In this section, we assume that V is a real vector space and Y is a real Banach space if there is no specification. In the following theorems, we prove that there exists only one exact solution near every approximate solution to $Df(x_1,x_2,\dots ,x_n)=0$.

Theorem 1.

Given a real constant a with $\left|a\right|>1$, assume that the functions $\mu ,\nu :V\backslash \left\{0\right\}\to [0,\infty )$ satisfy the conditions

$$\begin{array}{c}\hfill \sum _{i=0}^{\infty }\frac{\mu \left(a^{i}x\right)}{{\left|a\right|}^i}<\infty and\sum _{i=0}^{\infty }\frac{\nu \left(a^{i}x\right)}{{\left|a\right|}^i}<\infty \end{array}$$

(8)

for all $x\in V\backslash \left\{0\right\}$ and a function $\phi :{(V\backslash \left\{0\right\})}^n\to [0,\infty )$ satisfies the condition

$$\begin{array}{c}\hfill \sum _{i=0}^{\infty }\frac{\phi (a^i{x}_1,a^i{x}_2,\dots ,a^i{x}_n)}{{\left|a\right|}^i}<\infty \end{array}$$

(9)

Data for processing:
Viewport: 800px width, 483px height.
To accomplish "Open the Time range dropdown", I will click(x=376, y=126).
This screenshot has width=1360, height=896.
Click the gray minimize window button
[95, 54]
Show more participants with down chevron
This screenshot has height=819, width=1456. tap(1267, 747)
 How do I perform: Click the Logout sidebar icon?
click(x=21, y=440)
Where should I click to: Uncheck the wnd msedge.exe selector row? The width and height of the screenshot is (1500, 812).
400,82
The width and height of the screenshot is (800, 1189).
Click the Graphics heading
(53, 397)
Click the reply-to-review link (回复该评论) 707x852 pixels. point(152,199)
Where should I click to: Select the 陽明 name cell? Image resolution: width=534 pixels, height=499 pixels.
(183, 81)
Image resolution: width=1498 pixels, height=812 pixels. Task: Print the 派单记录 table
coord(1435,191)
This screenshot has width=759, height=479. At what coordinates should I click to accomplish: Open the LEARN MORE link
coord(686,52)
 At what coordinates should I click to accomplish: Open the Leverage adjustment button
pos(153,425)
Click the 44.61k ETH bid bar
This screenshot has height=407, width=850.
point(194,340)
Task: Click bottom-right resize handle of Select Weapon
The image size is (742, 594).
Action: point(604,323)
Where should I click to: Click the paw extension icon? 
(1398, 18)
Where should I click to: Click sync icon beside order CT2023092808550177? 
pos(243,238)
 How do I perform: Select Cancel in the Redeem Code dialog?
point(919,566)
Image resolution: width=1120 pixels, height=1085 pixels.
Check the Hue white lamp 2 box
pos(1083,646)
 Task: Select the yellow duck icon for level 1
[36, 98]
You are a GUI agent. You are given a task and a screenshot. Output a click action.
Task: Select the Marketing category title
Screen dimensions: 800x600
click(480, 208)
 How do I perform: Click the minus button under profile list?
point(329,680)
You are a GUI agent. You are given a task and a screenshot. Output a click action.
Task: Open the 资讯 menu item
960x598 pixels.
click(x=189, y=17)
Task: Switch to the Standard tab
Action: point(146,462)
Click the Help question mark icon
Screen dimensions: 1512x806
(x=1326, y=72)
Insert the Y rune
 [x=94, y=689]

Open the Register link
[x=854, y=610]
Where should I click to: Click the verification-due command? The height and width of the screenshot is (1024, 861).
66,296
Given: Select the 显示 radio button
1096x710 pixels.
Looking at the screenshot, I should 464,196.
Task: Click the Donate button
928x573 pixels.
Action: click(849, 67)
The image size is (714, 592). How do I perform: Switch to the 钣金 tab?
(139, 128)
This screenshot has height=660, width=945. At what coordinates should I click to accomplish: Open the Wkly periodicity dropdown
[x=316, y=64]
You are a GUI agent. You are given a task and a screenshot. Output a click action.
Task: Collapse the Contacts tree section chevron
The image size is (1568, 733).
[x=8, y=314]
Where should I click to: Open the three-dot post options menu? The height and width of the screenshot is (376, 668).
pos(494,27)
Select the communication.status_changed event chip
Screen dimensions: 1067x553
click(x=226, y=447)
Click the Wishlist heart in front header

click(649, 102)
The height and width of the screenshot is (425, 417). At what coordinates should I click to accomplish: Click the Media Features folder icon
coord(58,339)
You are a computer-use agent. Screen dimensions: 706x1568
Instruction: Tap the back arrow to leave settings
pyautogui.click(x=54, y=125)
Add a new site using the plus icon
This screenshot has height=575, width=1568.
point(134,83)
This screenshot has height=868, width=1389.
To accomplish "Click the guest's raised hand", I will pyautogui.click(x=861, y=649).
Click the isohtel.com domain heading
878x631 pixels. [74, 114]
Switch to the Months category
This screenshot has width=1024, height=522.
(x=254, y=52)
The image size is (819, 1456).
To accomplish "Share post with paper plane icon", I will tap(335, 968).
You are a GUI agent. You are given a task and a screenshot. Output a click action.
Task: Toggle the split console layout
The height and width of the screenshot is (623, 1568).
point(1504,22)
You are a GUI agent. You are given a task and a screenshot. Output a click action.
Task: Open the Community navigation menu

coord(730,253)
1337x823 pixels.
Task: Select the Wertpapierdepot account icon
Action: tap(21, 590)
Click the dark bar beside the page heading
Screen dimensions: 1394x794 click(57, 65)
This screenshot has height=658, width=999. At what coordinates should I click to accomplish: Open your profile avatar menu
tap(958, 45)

Work instructions:
A: In the records, return everything from the line containing "How do I perform: Click the minus" down to the line containing "[x=854, y=610]", both lines included, reproducing each line without any change.
B: Write a continuation of the passage on exact and approximate solutions of the functional equation, beginning right after its final line.
The mathematical passage and the records have nothing to do with each other.

Responses in order:
A:
 How do I perform: Click the minus button under profile list?
point(329,680)
You are a GUI agent. You are given a task and a screenshot. Output a click action.
Task: Open the 资讯 menu item
960x598 pixels.
click(x=189, y=17)
Task: Switch to the Standard tab
Action: point(146,462)
Click the Help question mark icon
Screen dimensions: 1512x806
(x=1326, y=72)
Insert the Y rune
 [x=94, y=689]

Open the Register link
[x=854, y=610]

B:
for all $x_1,x_2,\dots ,x_n\in V\backslash \left\{0\right\}$. If a mapping $f:V\to Y$ satisfies $f\left(0\right)=0$,

$$\begin{array}{c}\hfill \begin{array}{c}\parallel f_e\left(a^{2}x\right)-(a^2+a^4)f_e\left(ax\right)+a^6{f}_e\left(x\right)\parallel \le \mu \left(x\right),\hfill \\ \parallel f_o\left(a^{2}x\right)-(a+a^3)f_o\left(ax\right)+a^4{f}_o\left(x\right)\parallel \le \nu \left(x\right)\hfill \end{array}\end{array}$$

(10)

for all $x\in V\backslash \left\{0\right\}$, and, if f moreover satisfies the inequality

$$\begin{array}{c}\hfill \parallel Df(x_1,x_2,\dots ,x_n)\parallel \le \phi (x_1,x_2,\dots ,x_n)\end{array}$$

(11)

for all $x_1,x_2,\dots ,x_n\in V\backslash \left\{0\right\}$, then there exists a unique mapping $F:V\to Y$ such that

$$\begin{array}{c}\hfill DF(x_1,x_2,\dots ,x_n)=0\end{array}$$

(12)

for all $x_1,x_2,\dots ,x_n\in V\backslash \left\{0\right\}$, and

$$\begin{array}{cc}{F}_1\left(ax\right)=a{F}_1\left(x\right),& F_2\left(ax\right)=a^2{F}_2\left(x\right),\\ F_3\left(ax\right)=a^3{F}_3\left(x\right),& F_4\left(ax\right)=a^4{F}_4\left(x\right)\end{array}$$

(13)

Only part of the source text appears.